## Exercise prompt
Return the following records verbatim, every line of them.

## Listing
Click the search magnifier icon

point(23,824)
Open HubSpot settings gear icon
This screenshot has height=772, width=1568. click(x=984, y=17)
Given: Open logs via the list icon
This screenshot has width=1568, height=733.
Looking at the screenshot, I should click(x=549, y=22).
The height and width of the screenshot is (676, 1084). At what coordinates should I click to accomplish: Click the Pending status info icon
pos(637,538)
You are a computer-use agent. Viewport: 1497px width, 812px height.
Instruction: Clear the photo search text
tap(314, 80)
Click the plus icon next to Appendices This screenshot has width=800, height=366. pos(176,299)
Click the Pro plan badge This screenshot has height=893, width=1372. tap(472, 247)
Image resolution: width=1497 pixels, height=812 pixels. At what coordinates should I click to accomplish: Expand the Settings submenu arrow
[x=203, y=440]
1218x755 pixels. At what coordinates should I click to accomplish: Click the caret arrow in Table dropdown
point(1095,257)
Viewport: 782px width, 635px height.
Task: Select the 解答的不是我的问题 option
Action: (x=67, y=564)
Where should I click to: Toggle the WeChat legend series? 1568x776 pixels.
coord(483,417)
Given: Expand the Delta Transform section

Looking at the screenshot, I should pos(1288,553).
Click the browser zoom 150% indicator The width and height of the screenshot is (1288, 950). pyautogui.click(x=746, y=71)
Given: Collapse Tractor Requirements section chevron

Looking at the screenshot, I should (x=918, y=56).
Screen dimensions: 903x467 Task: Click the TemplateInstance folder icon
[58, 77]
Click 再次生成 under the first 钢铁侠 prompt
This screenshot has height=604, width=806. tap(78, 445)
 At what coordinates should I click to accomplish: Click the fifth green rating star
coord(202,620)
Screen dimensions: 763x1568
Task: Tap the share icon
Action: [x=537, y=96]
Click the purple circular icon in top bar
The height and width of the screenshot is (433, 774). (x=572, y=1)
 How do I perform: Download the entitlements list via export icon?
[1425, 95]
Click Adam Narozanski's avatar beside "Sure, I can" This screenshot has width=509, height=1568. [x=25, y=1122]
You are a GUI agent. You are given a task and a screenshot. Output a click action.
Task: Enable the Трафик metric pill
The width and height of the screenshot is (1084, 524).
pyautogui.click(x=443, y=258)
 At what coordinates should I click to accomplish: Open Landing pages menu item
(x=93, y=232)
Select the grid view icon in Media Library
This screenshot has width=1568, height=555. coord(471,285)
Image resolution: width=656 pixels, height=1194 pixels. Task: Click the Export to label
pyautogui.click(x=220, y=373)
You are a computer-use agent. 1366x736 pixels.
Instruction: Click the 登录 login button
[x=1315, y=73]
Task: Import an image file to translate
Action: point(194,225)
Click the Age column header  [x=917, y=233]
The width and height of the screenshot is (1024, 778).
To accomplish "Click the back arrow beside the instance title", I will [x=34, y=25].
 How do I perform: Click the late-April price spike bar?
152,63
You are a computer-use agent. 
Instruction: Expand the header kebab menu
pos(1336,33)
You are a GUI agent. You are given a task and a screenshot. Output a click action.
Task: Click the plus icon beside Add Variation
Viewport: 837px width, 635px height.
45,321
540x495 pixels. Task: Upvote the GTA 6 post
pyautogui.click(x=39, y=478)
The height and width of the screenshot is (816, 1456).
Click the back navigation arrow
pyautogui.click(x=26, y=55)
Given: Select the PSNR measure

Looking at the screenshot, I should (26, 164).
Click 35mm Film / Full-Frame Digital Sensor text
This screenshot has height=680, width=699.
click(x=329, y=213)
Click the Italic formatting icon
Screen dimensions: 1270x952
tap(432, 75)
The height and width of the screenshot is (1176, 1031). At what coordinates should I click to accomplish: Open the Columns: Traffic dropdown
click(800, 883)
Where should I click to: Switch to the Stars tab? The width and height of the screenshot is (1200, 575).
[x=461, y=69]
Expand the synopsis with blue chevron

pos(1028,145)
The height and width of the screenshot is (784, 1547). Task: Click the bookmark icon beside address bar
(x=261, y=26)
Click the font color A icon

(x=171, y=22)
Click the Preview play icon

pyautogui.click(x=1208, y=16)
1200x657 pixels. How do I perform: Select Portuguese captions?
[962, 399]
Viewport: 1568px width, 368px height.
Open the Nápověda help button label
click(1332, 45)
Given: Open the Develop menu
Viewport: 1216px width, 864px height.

## Reply
Click the search magnifier icon

point(23,824)
Open HubSpot settings gear icon
This screenshot has height=772, width=1568. click(x=984, y=17)
Given: Open logs via the list icon
This screenshot has width=1568, height=733.
Looking at the screenshot, I should click(x=549, y=22).
The height and width of the screenshot is (676, 1084). At what coordinates should I click to accomplish: Click the Pending status info icon
pos(637,538)
You are a computer-use agent. Viewport: 1497px width, 812px height.
Instruction: Clear the photo search text
tap(314, 80)
Click the plus icon next to Appendices This screenshot has width=800, height=366. pos(176,299)
Click the Pro plan badge This screenshot has height=893, width=1372. tap(472, 247)
Image resolution: width=1497 pixels, height=812 pixels. At what coordinates should I click to accomplish: Expand the Settings submenu arrow
[x=203, y=440]
1218x755 pixels. At what coordinates should I click to accomplish: Click the caret arrow in Table dropdown
point(1095,257)
Viewport: 782px width, 635px height.
Task: Select the 解答的不是我的问题 option
Action: (x=67, y=564)
Where should I click to: Toggle the WeChat legend series? 1568x776 pixels.
coord(483,417)
Given: Expand the Delta Transform section

Looking at the screenshot, I should pos(1288,553).
Click the browser zoom 150% indicator The width and height of the screenshot is (1288, 950). pyautogui.click(x=746, y=71)
Given: Collapse Tractor Requirements section chevron

Looking at the screenshot, I should (x=918, y=56).
Screen dimensions: 903x467 Task: Click the TemplateInstance folder icon
[58, 77]
Click 再次生成 under the first 钢铁侠 prompt
This screenshot has height=604, width=806. tap(78, 445)
 At what coordinates should I click to accomplish: Click the fifth green rating star
coord(202,620)
Screen dimensions: 763x1568
Task: Tap the share icon
Action: [x=537, y=96]
Click the purple circular icon in top bar
The height and width of the screenshot is (433, 774). (x=572, y=1)
 How do I perform: Download the entitlements list via export icon?
[1425, 95]
Click Adam Narozanski's avatar beside "Sure, I can" This screenshot has width=509, height=1568. [x=25, y=1122]
You are a GUI agent. You are given a task and a screenshot. Output a click action.
Task: Enable the Трафик metric pill
The width and height of the screenshot is (1084, 524).
pyautogui.click(x=443, y=258)
 At what coordinates should I click to accomplish: Open Landing pages menu item
(x=93, y=232)
Select the grid view icon in Media Library
This screenshot has width=1568, height=555. coord(471,285)
Image resolution: width=656 pixels, height=1194 pixels. Task: Click the Export to label
pyautogui.click(x=220, y=373)
You are a computer-use agent. 1366x736 pixels.
Instruction: Click the 登录 login button
[x=1315, y=73]
Task: Import an image file to translate
Action: point(194,225)
Click the Age column header  [x=917, y=233]
The width and height of the screenshot is (1024, 778).
To accomplish "Click the back arrow beside the instance title", I will [x=34, y=25].
 How do I perform: Click the late-April price spike bar?
152,63
You are a computer-use agent. 
Instruction: Expand the header kebab menu
pos(1336,33)
You are a GUI agent. You are given a task and a screenshot. Output a click action.
Task: Click the plus icon beside Add Variation
Viewport: 837px width, 635px height.
45,321
540x495 pixels. Task: Upvote the GTA 6 post
pyautogui.click(x=39, y=478)
The height and width of the screenshot is (816, 1456).
Click the back navigation arrow
pyautogui.click(x=26, y=55)
Given: Select the PSNR measure

Looking at the screenshot, I should (26, 164).
Click 35mm Film / Full-Frame Digital Sensor text
This screenshot has height=680, width=699.
click(x=329, y=213)
Click the Italic formatting icon
Screen dimensions: 1270x952
tap(432, 75)
The height and width of the screenshot is (1176, 1031). At what coordinates should I click to accomplish: Open the Columns: Traffic dropdown
click(800, 883)
Where should I click to: Switch to the Stars tab? The width and height of the screenshot is (1200, 575).
[x=461, y=69]
Expand the synopsis with blue chevron

pos(1028,145)
The height and width of the screenshot is (784, 1547). Task: Click the bookmark icon beside address bar
(x=261, y=26)
Click the font color A icon

(x=171, y=22)
Click the Preview play icon

pyautogui.click(x=1208, y=16)
1200x657 pixels. How do I perform: Select Portuguese captions?
[962, 399]
Viewport: 1568px width, 368px height.
Open the Nápověda help button label
click(1332, 45)
Given: Open the Develop menu
Viewport: 1216px width, 864px height.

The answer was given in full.